Sketch a service-oriented architecture with clear separation of concerns. A Search Service backed by Elasticsearch handles queries with filters, returning hotel metadata and availability flags. A Booking Service owns the transactional workflow, interacting with a relational database (PostgreSQL) to check precise inventory and create reservations. A Pricing Service computes total costs from base rates, taxes, and fees. A Payment Service wraps interactions with payment gateways. An Inventory Service updates nightly availability counts and publishes events to refresh the search index asynchronously. Place Redis in front of hot paths for caching search results and holding soft-locks during checkout. Use a message queue (Kafka or SQS) to decouple inventory updates from search reindexing, ensuring eventual consistency without blocking booking transactions.
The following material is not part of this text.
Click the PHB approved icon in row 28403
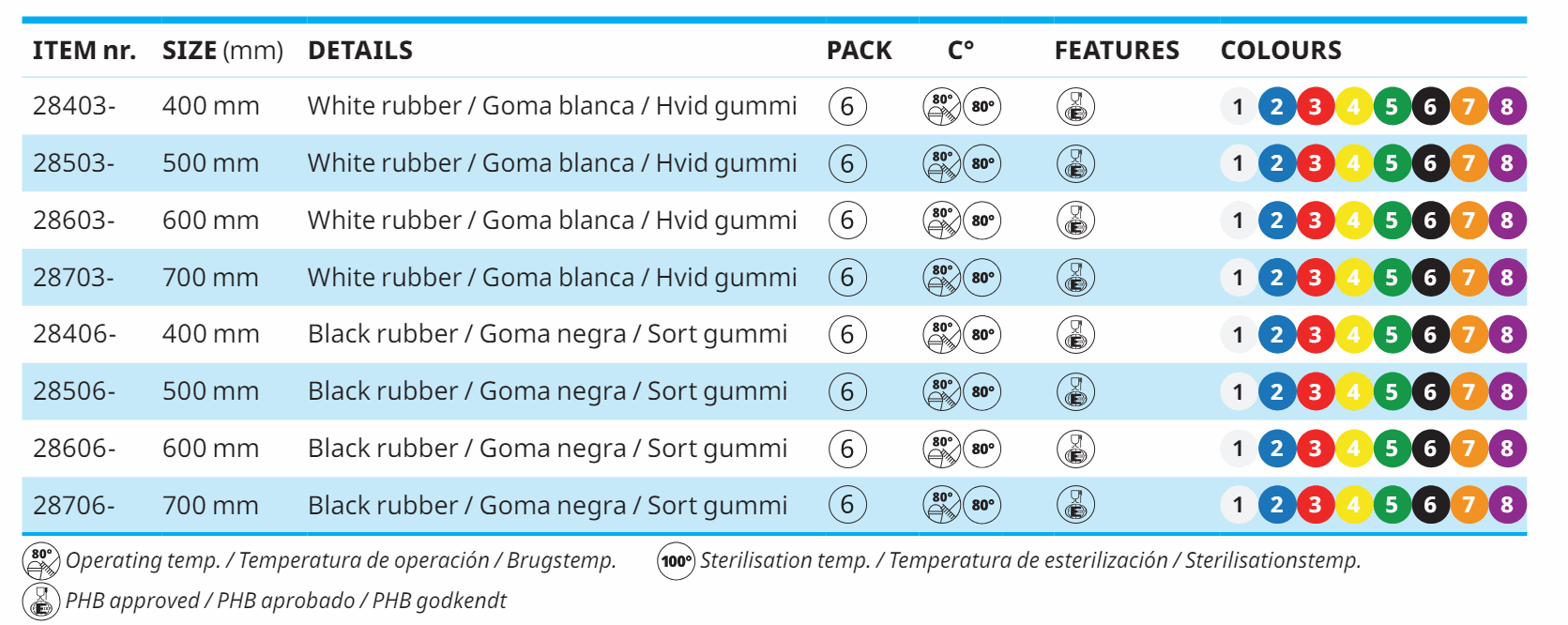pyautogui.click(x=1075, y=107)
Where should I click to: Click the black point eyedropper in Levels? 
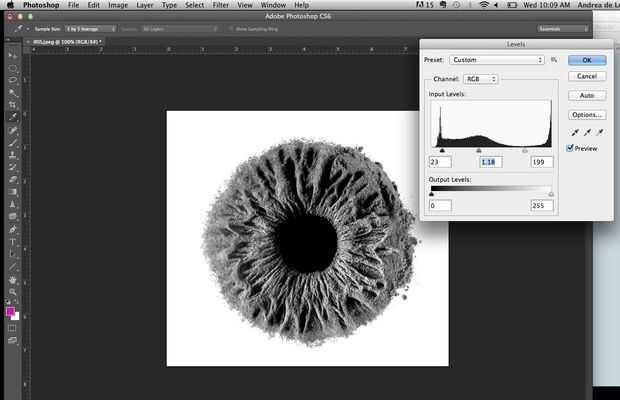click(573, 131)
Walk through the core booking transaction in detail. When a user selects dates and a room type, the Booking Service starts a database transaction. It queries the inventory table for all dates in the range using SELECT FOR UPDATE to acquire row-level locks. If every night has at least one room available, it decrements available_count for each date and inserts a row into the reservations table with a generated confirmation code and PENDING status. The service then calls the Payment Service with an idempotency key. On payment success, it updates the reservation to CONFIRMED and commits the transaction. If payment fails or times out, it rolls back, returning inventory to the pool. Discuss how FOR UPDATE row locks prevent concurrent transactions from seeing stale availability, and how indexing on (hotel_id, room_type_id, date) ensures the range scan completes in milliseconds even with millions of inventory rows.
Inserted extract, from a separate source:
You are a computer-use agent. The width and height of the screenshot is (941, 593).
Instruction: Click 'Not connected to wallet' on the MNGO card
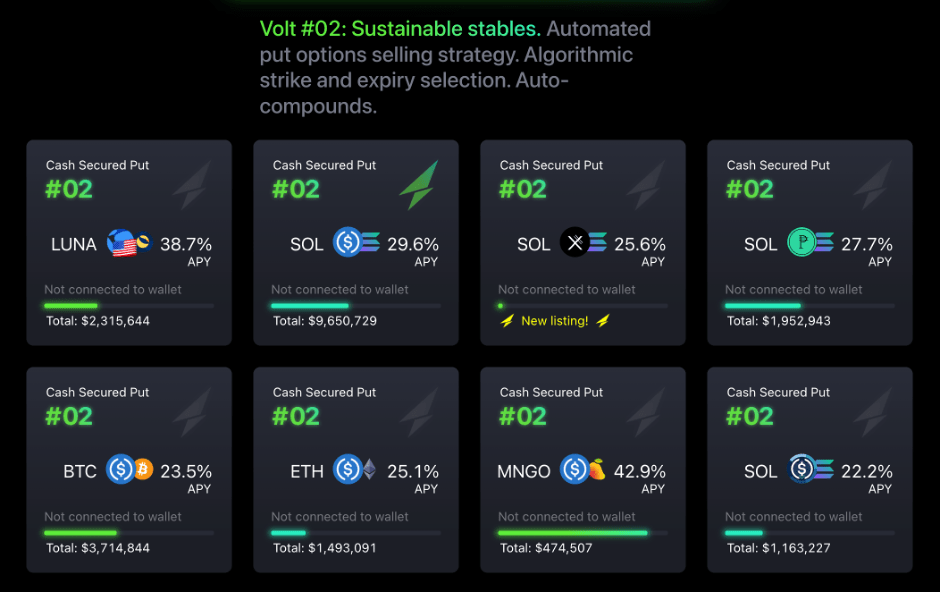(x=567, y=517)
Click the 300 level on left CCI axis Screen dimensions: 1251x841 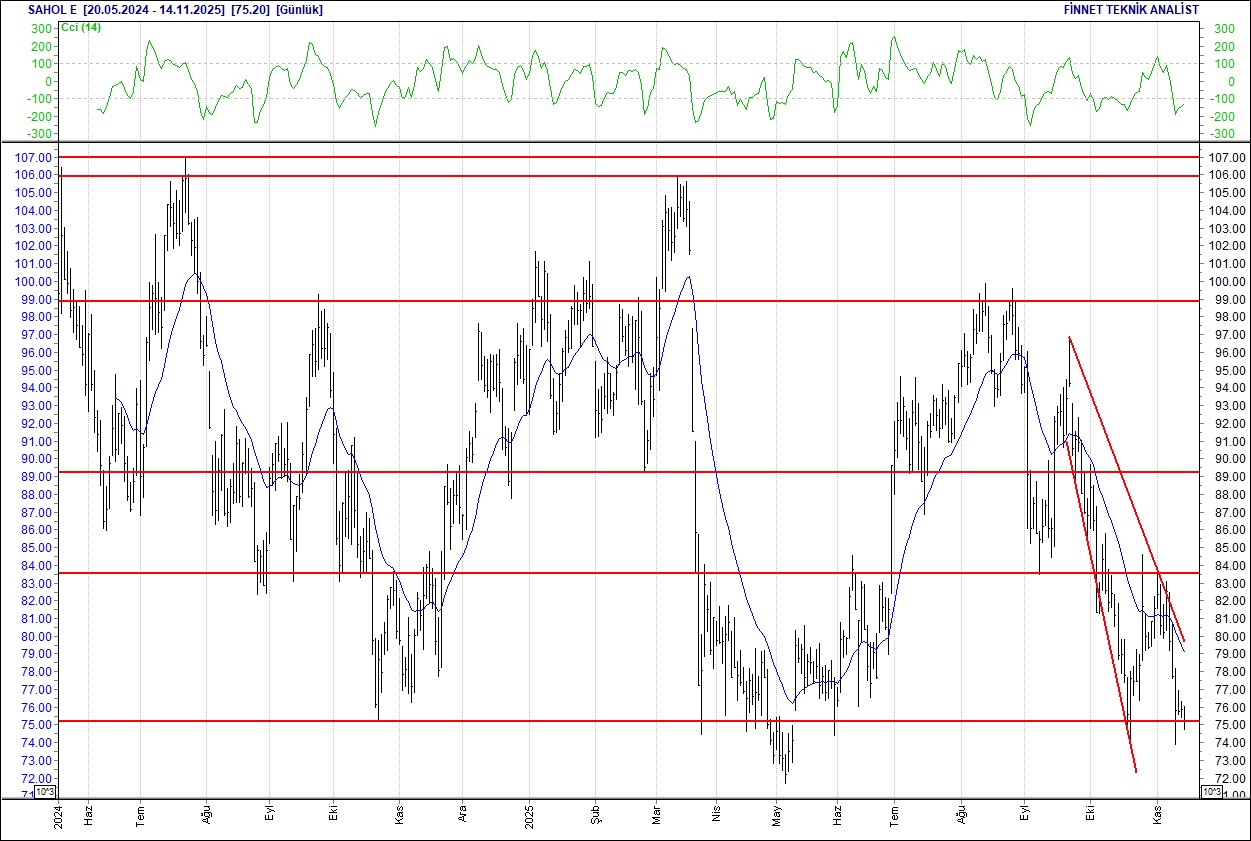(42, 28)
Cover remaining non-functional requirements. For scalability, partition the inventory table by date (monthly or quarterly partitions) to keep active queries performant and archive old data. Use read replicas for search-related queries that tolerate slight lag. For reliability, implement idempotency tokens on booking requests so retries do not double-charge or double-book. Use circuit breakers around payment gateway calls to fail fast and release inventory locks. For fault tolerance, explain how a failed database write should not leave orphaned assets -- if writing the reservation row fails, ensure that any thumbnails already uploaded to blob storage are cleaned up by a garbage collection job that reconciles blob storage against confirmed reservations. For latency, explain how caching popular searches in Redis with 5-minute TTLs reduces database load, and how precomputing min/max prices per hotel avoids aggregation queries. For consistency, describe how inventory changes publish events to Kafka; a consumer updates Elasticsearch, accepting eventual consistency in search results while guaranteeing strong consistency in the booking path.